Given task A: For each statement below, say whether it agrees with the piece on the Nuba Mountains and Blue Nile peoples, answering yes or no and quoting the words of the piece that settle it. (i) The south has been at war with the North since 1955. (ii) The Beja are described as a 3000-year-old tribe. (iii) The Funj or Ingessena joined the SPLM/SPLA movement in the 1990s.
Given task B: Resume the piece on the Nuba Mountains and Blue Nile peoples, writing on from its last sentence.

Text provided:

>> START

Reflections on the problem of Nuba Mountains and Blue Nile peoples vis-à-vis the independence of South Sudan

BY: Rengo Gyyw Rengo, JR, UGANDA , southern sudan


Despite the African marginalized communities' struggle for the better new Sudan, it hasn't been a road to Damascus for the Arab north, which has kept the country at war with itself and continues to be doing so even at contemporary, given the Abyei and Darfur cases. While the south has been at war with the North since 1955, majority of other African tribes in the north [Nubians, Ingessena and Beja] suffered in silence in the hands of the central government just like the south.

However, these African groups had earlier elected not to raise their heads against the government because they were not sure what the south was fighting for. It was the Beja, a 5000 year-old African tribe in eastern Sudan and Eritrea that rose against Khartoum through its Beja Congress, on its separate cause though similar to all other areas of Sudan marginalized and oppressed. Relatively, majority of Nubian people believe that they have had a larger share of bitterness and oppression in the Sudan compared even to the Southern Sudan despite the south’s proactive struggle against Khartoum.

The late SPLM/SPLA Leader, Yusuf Kuwa Mekki once told the late Garang that "Mr. Chairman, this war should have been a Nubian war against Khartoum in the first place before the south could take up arms” because the south was “much better off” compared to the Nubian people. All black people were perceived as "abid," hewers of wood, drawers of waters, layers of bricks etc.   Philip Abbas fought politically through political parties but like majority of other African parties, his influenced had been curtailed and contained. While our people in Blue Nile, the Funj or Ingessena had a share of the same cake of oppression, they had equally opted to persevere through but decided to ask for freedom through armed struggle when they joined the SPLM/SPLA movement in 1980s.

While the sufferings were both homogenous and sometimes differentiated in the Sudan, resistances from the south drew attention from the Islamic government and all defence resources were turned against the south to crush its aspirations and subjugate her. Earlier on, the rests of the African tribes in the north, though oppressed viewed the conflict in the south in two ways; firstly, they looked at the south as pursuing separation as did by the Anya Nya Movement [the problem of the south, as it was known in Sudanese political arena] and secondly, they thought it was a war against Islam by the Christian South. Hence, they held aloof and in fact, some of them like the Fur participated vigorously in the suppression of rebellion in the South.    However, at the end of the day, blood is thicker than water.

>> END

Supplied material:

>> START

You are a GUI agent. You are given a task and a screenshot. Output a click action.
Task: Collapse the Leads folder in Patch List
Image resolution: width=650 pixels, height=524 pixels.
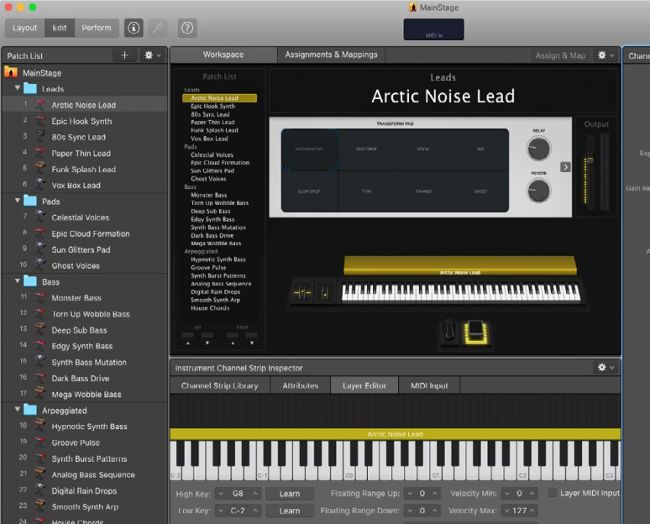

>> END

Final result A:
(i) Yes: "While the south has been at war with the North since 1955"
(ii) No: "a 5000 year-old African tribe in eastern Sudan and Eritrea"
(iii) No: "when they joined the SPLM/SPLA movement in 1980s"

Final result B:
Following the formation of the SPLM/SPLA in May 1983 with reverse of the Anya Nya vision, the Nubian and Ingessena found their platform upon which to stand up for their grievances. Commander Yusuf Kuwa Mekki and Malik Agar Erye, great and fine men without qualms whatsoever joined the SPLM/SPLA to fight for liberty in a free united new Sudan. Both led SPLA troops into Southern Kordofan and Southern Blue Nile respectively. Commander Yusuf Kuwa led New Cush and Volcano Battalions in 1986 and 1987 into Nuba Mountains where he fought at close proximity to Khartoum.   Kurmuk, Chali and Gessain experienced SPLA attacks as early as 1985 and 1986. Shortly after the apprehension of Commander Kwanyin Bol in 1986, Salva Kiir led troops to Kurmuk and captured it.   Most people from Southern Blue Nile immigrated to SPLA camps in Ethiopia where Ethiopian rebels backed by Sudan government later attacked one of their camps at Tsore displacing them to Itang and Pignudo.

Therefore, the origin of their cause is part and parcel to the Blackman case in the Sudan. Colonial system spoiled things especially arbitrary demarcations of the borders, hence displacing people with common identities into wrong political units. Darfur was a separate nation-state under sultanate of Darfur until 19th century when it was merged into the modern Sudan. The south, Nubians and Funj were put under local native administrations known as “Closed District Ordinances” until decolonization, Sudanization and forced unity took place. Islamization of these African tribes made their resistances passive.   In 1972, the Addis Ababa Agreement between the north and the south, the agreement referred to Blue Nile, Abyei and Southern Kordofan as “areas that were culturally and geographically a part of the southern complex” but which were snatched away wrongly during the last epoch of poor leadership. ( organic law to organize regional self-government in the southern provinces of the democratic republic of the sudan ,1972, chapter 2, article 3iii) . These areas have always been at the heart of the south by the virtue of their identity, let alone politically.

Having fought together with the SPLM/SPLA, the Comprehensive Peace Agreement signed in January 2005, made a provision for Popular Consultation upon the Funj and Nubian people under presidency- a very vague provision which has left disillusioment among the oppressed communities, including the south. The world recognized the long struggle by the southern sudanese by giving them referendum to decide through a plebiscite on whether to secede or opt for unity of sudan.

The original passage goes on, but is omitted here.